Au cours de votre processus de création d'entreprise, puis de développement industriel, quelles sont les difficultés majeures que vous avez rencontrées ? Comment les avez-vous résolues ? Comment éviter que d'autres PME y soient confrontées ?
Dans l'environnement juridique, ou en termes de formation, quelle besoin d'évolution ressentez-vous ?
Une partie de votre production est assurée dans un village de la Dordogne. À l'heure de la mondialisation, et alors que nombre d'experts poussent à un regroupement des sites d'entreprises sur des points localisés du territoire, comment de petites entités de fabrication disséminées sur le territoire peuvent-elles rester compétitives ?
En termes de projection à l'international, avez-vous fait appel à des dispositifs d'aides publics ou parapublics particuliers ? Ces dispositifs, d'une manière générale, vous semblent-ils pertinents ?
Je suis ravi que vous ayez pensé à nous dans le cadre de vos travaux. Notre éclairage portera sur le secteur du textile, qui a beaucoup souffert depuis les années 1990.
La marque a été créée en 2011, par Guillaume Gibault, que j'ai rejoint deux ans plus tard en tant que directeur général. L'entreprise a fait en 2017 un peu plus de 13 millions d'euros de chiffre d'affaires. Nous employons directement une soixantaine de personnes, dont une quarantaine a été recrutée les deux dernières années. Par ailleurs, nous avons calculé que nous avons soutenu ou créé 200 emplois chez nos partenaires. Nous en sommes fiers.
Nous avons des ambitions, pour grandir et continuer à fabriquer en France. Nous fabriquons exclusivement en France, y compris le packaging et le moindre détail de nos produits. C'est un parti pris dès le début. Nous avons souhaité nous appuyer sur le savoir-faire français dans le textile, un secteur qui était assez poussiéreux en France, en particulier pour les sous-vêtements.
Nous sommes une marque digitale : l'une de nos innovations a été d'utiliser, dès le départ, Internet comme notre principal canal de vente et d'échange avec nos clients.
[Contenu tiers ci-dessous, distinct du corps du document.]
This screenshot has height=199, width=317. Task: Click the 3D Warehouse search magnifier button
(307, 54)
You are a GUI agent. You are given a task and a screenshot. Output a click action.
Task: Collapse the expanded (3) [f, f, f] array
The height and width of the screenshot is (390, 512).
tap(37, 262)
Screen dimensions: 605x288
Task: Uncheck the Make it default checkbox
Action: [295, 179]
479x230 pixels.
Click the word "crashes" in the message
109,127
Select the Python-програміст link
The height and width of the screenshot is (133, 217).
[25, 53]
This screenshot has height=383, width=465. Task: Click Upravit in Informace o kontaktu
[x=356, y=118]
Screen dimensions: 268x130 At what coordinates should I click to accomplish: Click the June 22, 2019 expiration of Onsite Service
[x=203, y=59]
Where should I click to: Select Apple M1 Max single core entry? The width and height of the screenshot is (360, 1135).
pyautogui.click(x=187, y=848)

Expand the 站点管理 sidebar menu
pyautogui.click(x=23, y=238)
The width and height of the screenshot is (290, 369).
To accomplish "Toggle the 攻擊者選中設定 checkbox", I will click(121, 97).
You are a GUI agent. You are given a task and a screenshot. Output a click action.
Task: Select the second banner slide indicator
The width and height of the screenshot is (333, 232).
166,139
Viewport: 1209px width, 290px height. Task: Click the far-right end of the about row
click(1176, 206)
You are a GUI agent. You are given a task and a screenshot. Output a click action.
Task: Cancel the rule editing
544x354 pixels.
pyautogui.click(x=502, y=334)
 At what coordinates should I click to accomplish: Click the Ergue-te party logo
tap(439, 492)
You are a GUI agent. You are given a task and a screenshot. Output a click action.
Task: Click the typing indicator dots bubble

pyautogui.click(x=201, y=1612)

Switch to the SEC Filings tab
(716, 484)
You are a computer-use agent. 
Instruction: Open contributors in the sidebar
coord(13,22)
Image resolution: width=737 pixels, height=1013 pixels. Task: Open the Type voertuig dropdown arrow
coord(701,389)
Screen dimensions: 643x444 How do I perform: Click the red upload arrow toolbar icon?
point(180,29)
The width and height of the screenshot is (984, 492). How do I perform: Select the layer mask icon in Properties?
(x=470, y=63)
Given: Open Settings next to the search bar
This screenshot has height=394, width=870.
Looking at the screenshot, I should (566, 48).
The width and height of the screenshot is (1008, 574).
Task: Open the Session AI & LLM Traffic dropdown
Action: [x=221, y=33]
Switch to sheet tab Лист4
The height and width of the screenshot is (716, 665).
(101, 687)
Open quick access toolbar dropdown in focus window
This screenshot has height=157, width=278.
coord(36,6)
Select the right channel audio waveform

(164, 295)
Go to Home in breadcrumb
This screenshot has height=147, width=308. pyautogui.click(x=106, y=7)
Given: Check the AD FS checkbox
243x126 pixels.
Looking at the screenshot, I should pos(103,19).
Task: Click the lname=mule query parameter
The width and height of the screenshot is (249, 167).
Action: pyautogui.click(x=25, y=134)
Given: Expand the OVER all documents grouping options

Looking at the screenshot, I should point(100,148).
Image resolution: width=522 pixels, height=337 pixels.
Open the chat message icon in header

Il nous a permis de développer un modèle économique rentable, malgré nos marges qui sont inférieures à celles d'une entreprise qui produit à l'autre bout du monde.
Ce n'est pas un modèle franco-français, il existe aussi, dans les pays anglo-saxons, des marques digitales verticalement intégrées, qui contrôlent leur image, leur distribution et leur production.
Pour répondre à vos questions, aujourd'hui, la question de l'innovation technologique n'a pas été abordée dans le secteur du textile. Nous avons une cinquantaine de partenaires industriels en France. Il s'agit de petites PME de 30 à 100 personnes dotées d'un appareillage âgé de 50 à 100 ans. Les personnes qui utilisent ces machines ont trente à quarante ans d'expérience. Il n'y a pas d'améliorations technologiques, alors que, dans le secteur automobile, on a beaucoup investi et automatisé la production, pour la maintenir en France. Cela n'a pas été le cas pour le textile, et il s'agit d'un enjeu de développement.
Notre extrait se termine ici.